Essa idéia de Jano como aquele que observa os vários ângulos da questão é tão forte que em representações mais recentes, a partir do século II d.C, às vezes é representado com quatro faces e ocasionalmente com uma face feminina e outra masculina.

O reinado de Jano foi uma Idade de Ouro, com prosperidade, abundância de recursos naturais, liberdade e paz absoluta. Existe uma estátua de Jano com Belona que mostra o deus delicadamente impedindo a passagem da moça. Belona é uma deusa da guerra. Jano é pacífico. Ele não é bruto, não derruba a guerreira a golpes de ignorância. Com sutileza, quase com ternura, faz com que ela não siga adiante. Assim foi todo o reinado de Jano: pacífico e gentil. Estamos muito longe desta realidade, infelizmente, mas online nos esforçamos muito para atingir esta utopia. Nos organizamos em comunidades, buscamos informações (o saber é o recurso mais valioso de nosso tempo), tentamos ganhar dinheiro e procuramos conviver de forma pacífica. Queremos todos, anacronicamente, um reinado de Jano.

Jano e Belona

Wien, Schlosspark Schönbrunn, Figuren aus Sterzinger Marmor am Großen Parterre, 1773–1780; Nr. 29: Janus und Bellona. Bildhauer: Wilhelm Beyer (bzw. Werkstatt)
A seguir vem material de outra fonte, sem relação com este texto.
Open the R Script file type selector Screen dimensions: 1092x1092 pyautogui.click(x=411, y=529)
Talvez a grande maioria de nós mantenha vivos os arquivos de seu blog sem refletir que isto pode ser uma expressão do desejo humano de perpetuar-se e de ser compreendido. Não mantemos nossos arquivos, como crêem alguns, (apenas) como prova do tempo de estrada ou para o Sr. Google ter o que buscar. Mantemos nossos arquivos como registros nas paredes das cavernas de que ali estivemos, de que pensamos, criamos, erramos, acertamos, vivemos. A vontade de expressão caminha junto com a vontade de registro desta mesma expressão e são, ambas, fundamentalmente humanas e é este fator, e não a facilidade de publicação, que torna o blog forte e, ao mesmo tempo, incompreensível para as grandes mídias habituadas a atender uma necessidade mercadológica e não uma necessidade atávica de poética pessoal.
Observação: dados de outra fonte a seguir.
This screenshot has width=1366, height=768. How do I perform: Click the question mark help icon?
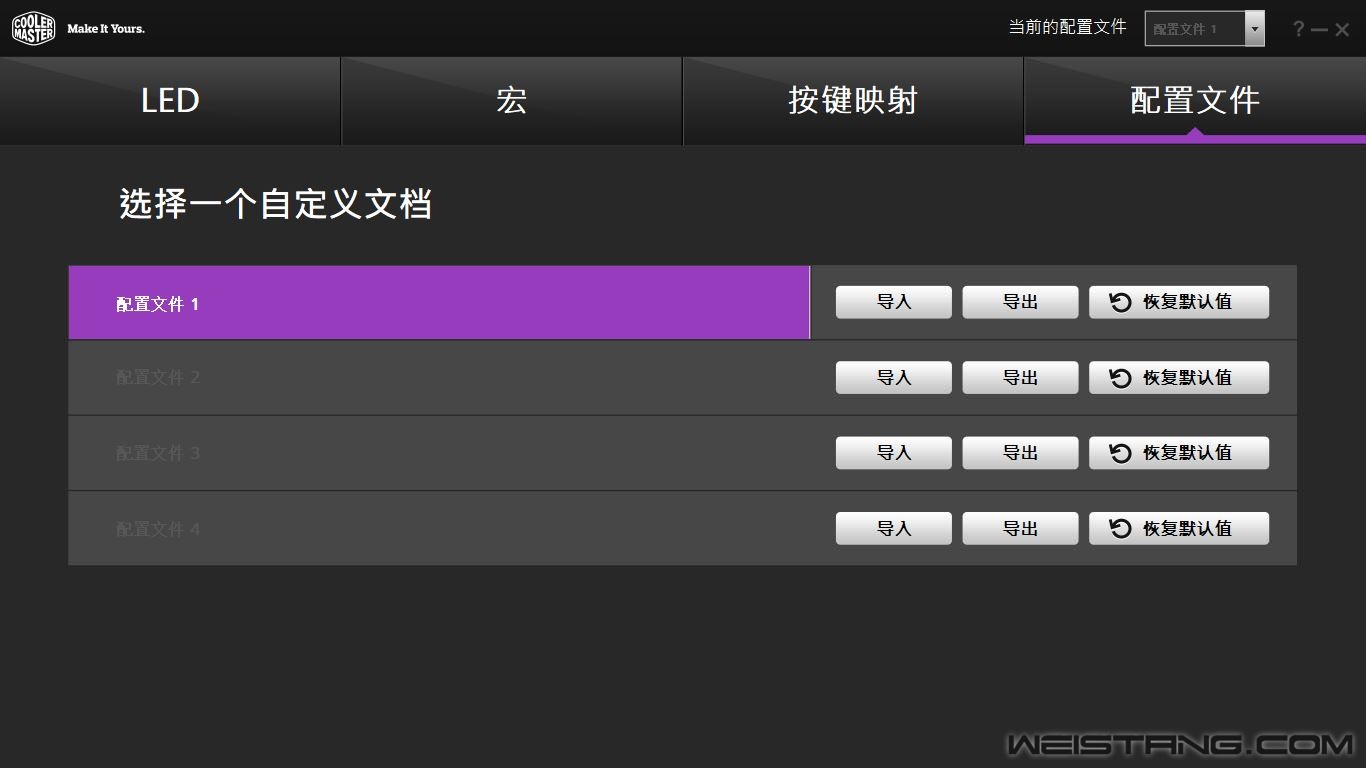point(1298,29)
A construção de nossa poética pessoal, aliás, é o que nos leva a usar ferramentas como o Twitter, Facebook e afins. A chave aqui é “pessoal” e é este o grande problema com o branding e outros jargões em inglês que o marketing adora inventar, mas isso é conversa para outro artigo.

E eis que então chega janeiro e, com ele, todos aqueles clichês de Ano Novo. Não seriam clichês, entretanto, se não tocassem em emoções próximas a nós. Fica aqui, portanto, o meu voto de que 2010 consigamos refletir sobre o passado e o futuro e que encontremos, de alguma maneira, o Jano em nossas vidas.

VIGNA-MARÚ, Carolina. De Jano aos blogs – a perpetuação da expressão humana. Revista Web Design, Rio de Janeiro, 01 jan. 2010.